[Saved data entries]
==========
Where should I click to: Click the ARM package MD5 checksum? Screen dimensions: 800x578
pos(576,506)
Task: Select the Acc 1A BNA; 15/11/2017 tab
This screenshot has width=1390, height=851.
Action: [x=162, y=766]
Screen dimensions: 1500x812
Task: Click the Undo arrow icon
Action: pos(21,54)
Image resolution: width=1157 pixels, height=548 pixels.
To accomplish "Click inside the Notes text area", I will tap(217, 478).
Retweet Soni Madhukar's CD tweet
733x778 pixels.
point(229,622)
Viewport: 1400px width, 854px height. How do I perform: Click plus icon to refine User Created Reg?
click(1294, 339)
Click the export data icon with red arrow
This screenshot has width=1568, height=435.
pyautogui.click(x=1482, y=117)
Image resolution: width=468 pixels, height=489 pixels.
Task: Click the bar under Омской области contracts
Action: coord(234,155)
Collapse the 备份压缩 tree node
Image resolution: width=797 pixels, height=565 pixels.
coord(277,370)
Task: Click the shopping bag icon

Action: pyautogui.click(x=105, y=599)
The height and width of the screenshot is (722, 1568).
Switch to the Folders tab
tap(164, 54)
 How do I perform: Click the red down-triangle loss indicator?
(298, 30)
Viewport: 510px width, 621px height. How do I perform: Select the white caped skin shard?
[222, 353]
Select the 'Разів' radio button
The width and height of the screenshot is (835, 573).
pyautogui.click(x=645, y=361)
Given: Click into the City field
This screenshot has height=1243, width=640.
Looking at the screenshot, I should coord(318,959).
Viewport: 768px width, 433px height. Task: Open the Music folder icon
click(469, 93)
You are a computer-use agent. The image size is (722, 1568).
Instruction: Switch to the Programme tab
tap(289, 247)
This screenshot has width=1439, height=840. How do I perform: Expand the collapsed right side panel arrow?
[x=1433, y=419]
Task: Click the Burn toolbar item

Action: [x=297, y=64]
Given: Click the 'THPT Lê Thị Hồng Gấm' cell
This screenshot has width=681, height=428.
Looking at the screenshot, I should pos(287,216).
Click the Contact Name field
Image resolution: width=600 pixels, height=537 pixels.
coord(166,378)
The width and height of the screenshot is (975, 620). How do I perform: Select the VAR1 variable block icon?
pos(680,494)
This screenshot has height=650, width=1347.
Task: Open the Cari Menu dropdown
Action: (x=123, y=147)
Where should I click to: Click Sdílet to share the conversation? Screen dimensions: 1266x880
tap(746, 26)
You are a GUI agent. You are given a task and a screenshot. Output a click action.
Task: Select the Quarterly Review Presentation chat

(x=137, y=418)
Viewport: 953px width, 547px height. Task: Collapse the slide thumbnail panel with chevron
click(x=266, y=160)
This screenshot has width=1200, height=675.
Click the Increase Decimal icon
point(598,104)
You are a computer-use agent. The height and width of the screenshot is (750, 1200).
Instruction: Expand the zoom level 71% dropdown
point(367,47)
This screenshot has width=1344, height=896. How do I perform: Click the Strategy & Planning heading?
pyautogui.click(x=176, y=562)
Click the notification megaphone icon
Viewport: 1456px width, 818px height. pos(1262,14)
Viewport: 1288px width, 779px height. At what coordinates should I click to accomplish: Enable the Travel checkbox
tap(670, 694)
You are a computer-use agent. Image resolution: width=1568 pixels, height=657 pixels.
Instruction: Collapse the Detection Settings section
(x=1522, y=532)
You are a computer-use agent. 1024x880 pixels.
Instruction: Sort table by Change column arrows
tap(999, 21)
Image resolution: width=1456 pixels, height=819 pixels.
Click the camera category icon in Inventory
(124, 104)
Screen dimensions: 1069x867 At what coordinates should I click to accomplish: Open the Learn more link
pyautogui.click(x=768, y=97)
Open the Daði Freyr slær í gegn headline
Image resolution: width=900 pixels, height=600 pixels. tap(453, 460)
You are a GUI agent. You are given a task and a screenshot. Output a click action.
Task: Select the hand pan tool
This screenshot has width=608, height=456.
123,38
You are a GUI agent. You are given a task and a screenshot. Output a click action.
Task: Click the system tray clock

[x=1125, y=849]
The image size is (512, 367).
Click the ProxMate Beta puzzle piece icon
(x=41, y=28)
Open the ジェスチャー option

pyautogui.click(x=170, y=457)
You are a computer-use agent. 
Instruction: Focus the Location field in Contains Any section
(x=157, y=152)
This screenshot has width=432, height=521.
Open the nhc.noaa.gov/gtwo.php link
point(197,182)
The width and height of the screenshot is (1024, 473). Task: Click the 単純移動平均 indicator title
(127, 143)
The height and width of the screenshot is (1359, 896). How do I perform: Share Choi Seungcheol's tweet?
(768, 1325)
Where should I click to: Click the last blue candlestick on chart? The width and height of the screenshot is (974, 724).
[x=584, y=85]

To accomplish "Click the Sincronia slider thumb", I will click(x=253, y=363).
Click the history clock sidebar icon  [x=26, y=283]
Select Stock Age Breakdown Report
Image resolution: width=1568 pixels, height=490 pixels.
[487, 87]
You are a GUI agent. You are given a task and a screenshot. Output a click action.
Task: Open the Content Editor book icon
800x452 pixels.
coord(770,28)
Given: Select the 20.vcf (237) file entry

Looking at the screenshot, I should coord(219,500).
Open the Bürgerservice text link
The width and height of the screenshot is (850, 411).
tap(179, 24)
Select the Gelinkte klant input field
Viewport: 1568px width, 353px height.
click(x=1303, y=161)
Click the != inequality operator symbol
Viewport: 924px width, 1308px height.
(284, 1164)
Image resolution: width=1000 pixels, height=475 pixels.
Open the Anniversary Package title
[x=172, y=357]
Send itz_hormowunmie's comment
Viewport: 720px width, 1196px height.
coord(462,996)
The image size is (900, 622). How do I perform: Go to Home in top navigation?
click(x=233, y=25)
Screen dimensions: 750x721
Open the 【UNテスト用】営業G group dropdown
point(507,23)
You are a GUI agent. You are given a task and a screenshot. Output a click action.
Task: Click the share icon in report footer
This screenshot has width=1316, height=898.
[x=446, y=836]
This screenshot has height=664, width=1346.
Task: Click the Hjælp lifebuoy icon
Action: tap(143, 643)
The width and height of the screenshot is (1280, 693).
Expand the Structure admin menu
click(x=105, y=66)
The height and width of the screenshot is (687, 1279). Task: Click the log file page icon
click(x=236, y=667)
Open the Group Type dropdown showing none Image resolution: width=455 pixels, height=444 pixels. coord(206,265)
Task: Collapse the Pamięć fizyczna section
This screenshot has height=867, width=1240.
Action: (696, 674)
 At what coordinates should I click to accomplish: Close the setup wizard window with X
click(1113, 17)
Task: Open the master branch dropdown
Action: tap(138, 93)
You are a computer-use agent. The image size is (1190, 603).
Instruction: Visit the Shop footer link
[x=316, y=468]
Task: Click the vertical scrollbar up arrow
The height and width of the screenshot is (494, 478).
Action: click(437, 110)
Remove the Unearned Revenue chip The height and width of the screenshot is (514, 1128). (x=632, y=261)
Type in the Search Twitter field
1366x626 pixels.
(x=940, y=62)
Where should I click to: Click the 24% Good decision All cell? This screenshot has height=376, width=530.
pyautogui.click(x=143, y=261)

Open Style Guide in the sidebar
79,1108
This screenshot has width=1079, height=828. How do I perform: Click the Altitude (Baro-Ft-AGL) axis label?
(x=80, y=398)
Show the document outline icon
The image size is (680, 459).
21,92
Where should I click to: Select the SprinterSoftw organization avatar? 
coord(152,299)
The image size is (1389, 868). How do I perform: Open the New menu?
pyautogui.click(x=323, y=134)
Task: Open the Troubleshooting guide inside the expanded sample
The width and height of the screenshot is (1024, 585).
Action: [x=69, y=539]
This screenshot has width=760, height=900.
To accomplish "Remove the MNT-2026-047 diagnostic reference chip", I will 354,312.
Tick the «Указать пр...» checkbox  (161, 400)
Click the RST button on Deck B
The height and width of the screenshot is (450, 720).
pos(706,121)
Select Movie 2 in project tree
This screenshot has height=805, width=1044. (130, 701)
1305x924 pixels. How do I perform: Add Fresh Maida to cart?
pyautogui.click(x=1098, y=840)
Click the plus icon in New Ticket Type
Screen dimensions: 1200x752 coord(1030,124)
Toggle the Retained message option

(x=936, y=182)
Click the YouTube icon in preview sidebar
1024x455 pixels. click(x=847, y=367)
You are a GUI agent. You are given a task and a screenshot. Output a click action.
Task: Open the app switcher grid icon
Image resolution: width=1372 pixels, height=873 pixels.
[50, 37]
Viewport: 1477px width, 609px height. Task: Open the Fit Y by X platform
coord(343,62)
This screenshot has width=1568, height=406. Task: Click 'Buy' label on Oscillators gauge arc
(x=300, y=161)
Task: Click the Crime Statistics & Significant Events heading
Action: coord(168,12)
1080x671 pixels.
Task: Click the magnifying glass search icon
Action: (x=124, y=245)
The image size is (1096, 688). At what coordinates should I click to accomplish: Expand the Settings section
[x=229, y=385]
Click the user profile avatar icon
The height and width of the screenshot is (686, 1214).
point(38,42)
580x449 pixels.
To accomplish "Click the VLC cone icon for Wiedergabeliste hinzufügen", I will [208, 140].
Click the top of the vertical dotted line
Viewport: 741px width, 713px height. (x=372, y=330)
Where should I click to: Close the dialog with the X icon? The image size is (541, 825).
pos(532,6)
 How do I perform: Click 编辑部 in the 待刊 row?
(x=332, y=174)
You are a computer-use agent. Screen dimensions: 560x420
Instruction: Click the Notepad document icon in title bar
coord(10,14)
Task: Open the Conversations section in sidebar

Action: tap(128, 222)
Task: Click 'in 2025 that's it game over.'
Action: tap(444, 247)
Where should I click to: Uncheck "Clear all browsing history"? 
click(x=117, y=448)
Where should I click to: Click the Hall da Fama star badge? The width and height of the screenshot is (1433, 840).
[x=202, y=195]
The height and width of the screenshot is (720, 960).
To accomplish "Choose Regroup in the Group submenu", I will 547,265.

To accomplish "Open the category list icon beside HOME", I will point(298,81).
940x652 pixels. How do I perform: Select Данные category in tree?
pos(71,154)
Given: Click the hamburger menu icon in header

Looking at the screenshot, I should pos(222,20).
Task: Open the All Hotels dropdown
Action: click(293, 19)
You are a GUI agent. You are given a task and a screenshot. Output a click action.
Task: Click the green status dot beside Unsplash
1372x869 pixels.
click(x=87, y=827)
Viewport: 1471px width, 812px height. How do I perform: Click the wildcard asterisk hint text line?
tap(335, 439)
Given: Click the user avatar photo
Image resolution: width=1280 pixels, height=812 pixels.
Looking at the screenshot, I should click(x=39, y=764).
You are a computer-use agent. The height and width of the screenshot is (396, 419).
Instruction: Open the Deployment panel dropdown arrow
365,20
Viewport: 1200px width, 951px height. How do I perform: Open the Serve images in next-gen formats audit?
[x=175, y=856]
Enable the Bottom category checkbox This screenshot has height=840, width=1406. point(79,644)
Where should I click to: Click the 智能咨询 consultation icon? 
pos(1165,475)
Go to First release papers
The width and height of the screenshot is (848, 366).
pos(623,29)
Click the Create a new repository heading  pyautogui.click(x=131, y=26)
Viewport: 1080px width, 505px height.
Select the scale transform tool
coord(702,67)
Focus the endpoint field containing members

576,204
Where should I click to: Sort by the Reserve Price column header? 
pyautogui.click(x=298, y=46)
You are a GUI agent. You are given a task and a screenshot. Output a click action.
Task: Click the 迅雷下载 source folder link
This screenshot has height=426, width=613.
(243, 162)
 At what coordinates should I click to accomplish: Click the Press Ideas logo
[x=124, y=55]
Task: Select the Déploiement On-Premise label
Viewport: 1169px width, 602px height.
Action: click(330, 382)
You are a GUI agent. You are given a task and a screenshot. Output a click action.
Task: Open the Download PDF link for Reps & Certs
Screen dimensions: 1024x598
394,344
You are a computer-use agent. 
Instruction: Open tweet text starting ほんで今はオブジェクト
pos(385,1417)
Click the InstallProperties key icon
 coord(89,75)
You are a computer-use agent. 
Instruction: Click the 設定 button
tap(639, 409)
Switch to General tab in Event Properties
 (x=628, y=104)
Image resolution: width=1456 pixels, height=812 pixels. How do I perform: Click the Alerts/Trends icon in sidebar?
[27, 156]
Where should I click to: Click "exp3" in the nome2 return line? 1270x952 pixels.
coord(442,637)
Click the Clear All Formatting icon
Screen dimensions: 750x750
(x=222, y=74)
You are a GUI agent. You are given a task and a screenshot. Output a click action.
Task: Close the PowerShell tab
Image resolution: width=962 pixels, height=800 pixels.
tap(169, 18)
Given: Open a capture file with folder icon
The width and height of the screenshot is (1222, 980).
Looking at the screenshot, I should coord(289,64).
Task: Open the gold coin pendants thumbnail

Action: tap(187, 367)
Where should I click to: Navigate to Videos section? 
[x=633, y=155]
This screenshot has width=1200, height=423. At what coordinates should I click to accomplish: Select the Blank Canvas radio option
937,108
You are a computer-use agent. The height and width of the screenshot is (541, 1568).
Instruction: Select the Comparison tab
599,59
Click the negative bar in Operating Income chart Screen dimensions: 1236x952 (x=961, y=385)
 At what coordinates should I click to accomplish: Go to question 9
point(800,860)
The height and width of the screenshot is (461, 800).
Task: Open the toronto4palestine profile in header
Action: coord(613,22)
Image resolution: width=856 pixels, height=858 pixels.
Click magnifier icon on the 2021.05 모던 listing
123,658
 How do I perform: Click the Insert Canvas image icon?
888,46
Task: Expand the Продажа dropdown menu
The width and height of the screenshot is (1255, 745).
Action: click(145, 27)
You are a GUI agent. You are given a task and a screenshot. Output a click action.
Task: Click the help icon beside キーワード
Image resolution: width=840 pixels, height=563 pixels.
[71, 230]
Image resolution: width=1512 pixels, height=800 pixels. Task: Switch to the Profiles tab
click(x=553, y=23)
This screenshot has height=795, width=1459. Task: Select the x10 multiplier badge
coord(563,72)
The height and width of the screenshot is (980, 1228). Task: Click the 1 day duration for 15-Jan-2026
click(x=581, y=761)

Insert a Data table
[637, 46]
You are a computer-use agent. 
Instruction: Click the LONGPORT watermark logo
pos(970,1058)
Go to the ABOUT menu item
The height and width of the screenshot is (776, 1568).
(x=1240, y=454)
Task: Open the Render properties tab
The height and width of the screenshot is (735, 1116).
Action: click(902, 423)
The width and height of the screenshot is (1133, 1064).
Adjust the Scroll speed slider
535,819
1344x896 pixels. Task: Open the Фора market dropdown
==========
=== WORK ORDER ===
What you give back should be only the lines of the records above, starting at the line with "Open the Daði Freyr slær í gegn headline" and ending at the line with "Select Stock Age Breakdown Report", restated word for word.

=== THE COMPLETED TASK ===
Open the Daði Freyr slær í gegn headline
Image resolution: width=900 pixels, height=600 pixels. tap(453, 460)
You are a GUI agent. You are given a task and a screenshot. Output a click action.
Task: Select the hand pan tool
This screenshot has width=608, height=456.
123,38
You are a GUI agent. You are given a task and a screenshot. Output a click action.
Task: Click the system tray clock

[x=1125, y=849]
The image size is (512, 367).
Click the ProxMate Beta puzzle piece icon
(x=41, y=28)
Open the ジェスチャー option

pyautogui.click(x=170, y=457)
You are a computer-use agent. 
Instruction: Focus the Location field in Contains Any section
(x=157, y=152)
This screenshot has width=432, height=521.
Open the nhc.noaa.gov/gtwo.php link
point(197,182)
The width and height of the screenshot is (1024, 473). Task: Click the 単純移動平均 indicator title
(127, 143)
The height and width of the screenshot is (1359, 896). How do I perform: Share Choi Seungcheol's tweet?
(768, 1325)
Where should I click to: Click the last blue candlestick on chart? The width and height of the screenshot is (974, 724).
[x=584, y=85]

To accomplish "Click the Sincronia slider thumb", I will click(x=253, y=363).
Click the history clock sidebar icon  [x=26, y=283]
Select Stock Age Breakdown Report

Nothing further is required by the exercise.